### [Task details]
Return each line of the listing in which the word "agent" appears.

### [Provided records]
<<<<

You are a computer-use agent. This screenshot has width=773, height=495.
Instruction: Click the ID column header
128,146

>>>>
<<<<

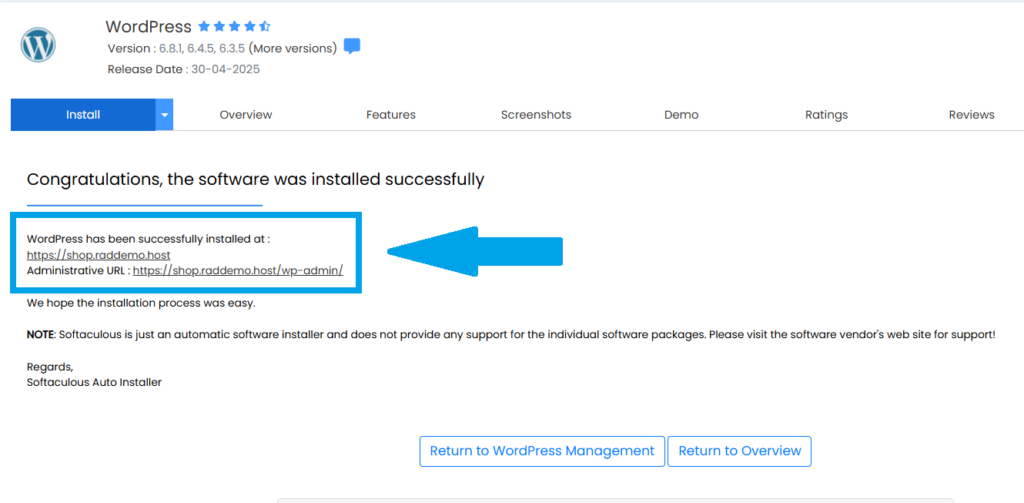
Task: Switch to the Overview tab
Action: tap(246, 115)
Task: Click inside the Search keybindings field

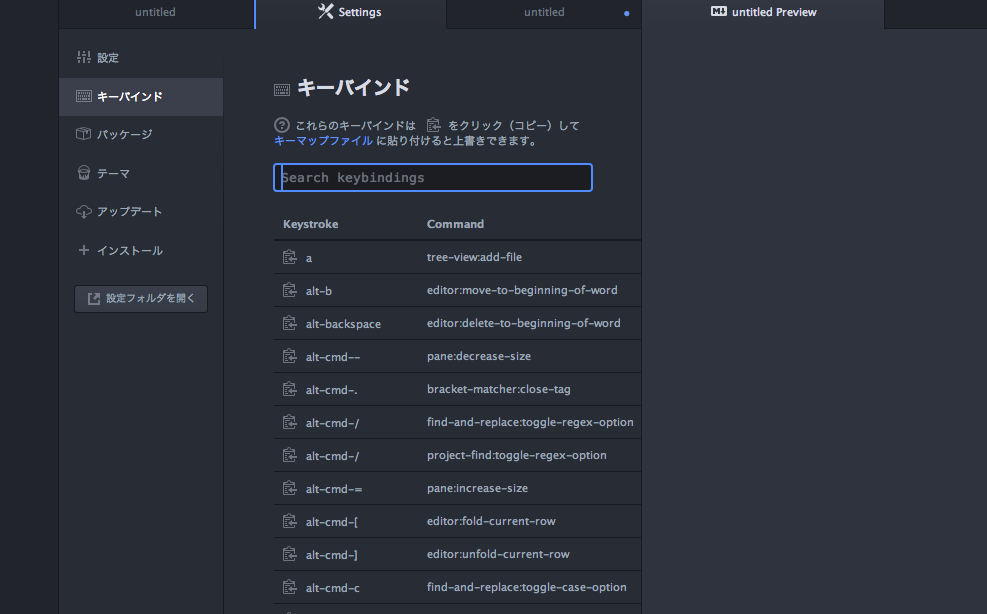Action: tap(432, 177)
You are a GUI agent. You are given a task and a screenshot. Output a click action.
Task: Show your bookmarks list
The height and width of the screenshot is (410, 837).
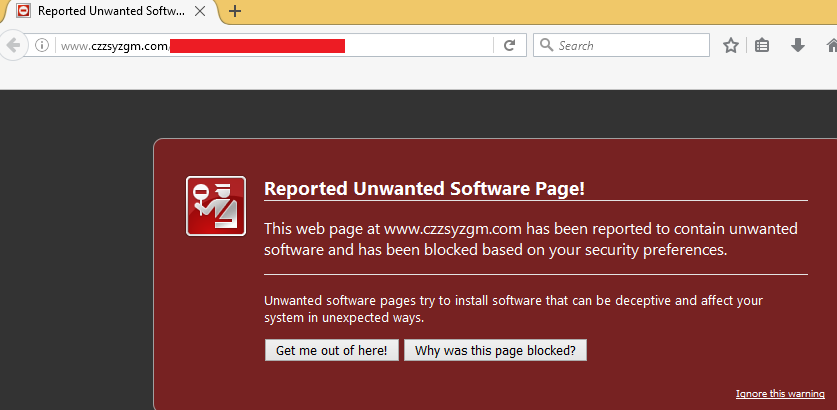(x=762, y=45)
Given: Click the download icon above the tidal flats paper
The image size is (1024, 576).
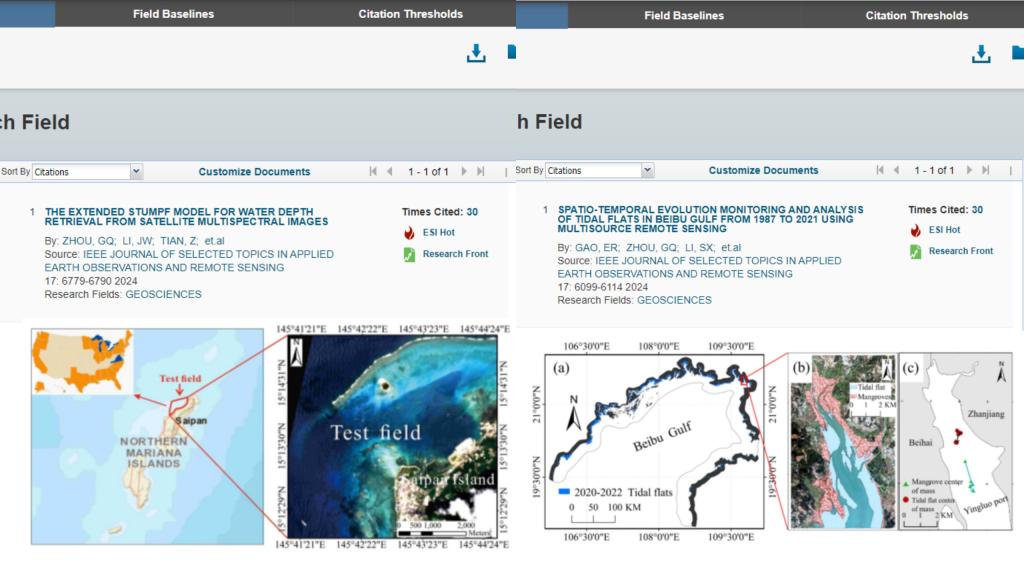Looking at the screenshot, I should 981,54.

>>>>

### [Solution to this exercise]
You are a computer-use agent. This screenshot has width=773, height=495.
You are a GUI agent. You are given a task and a screenshot. Output a click action.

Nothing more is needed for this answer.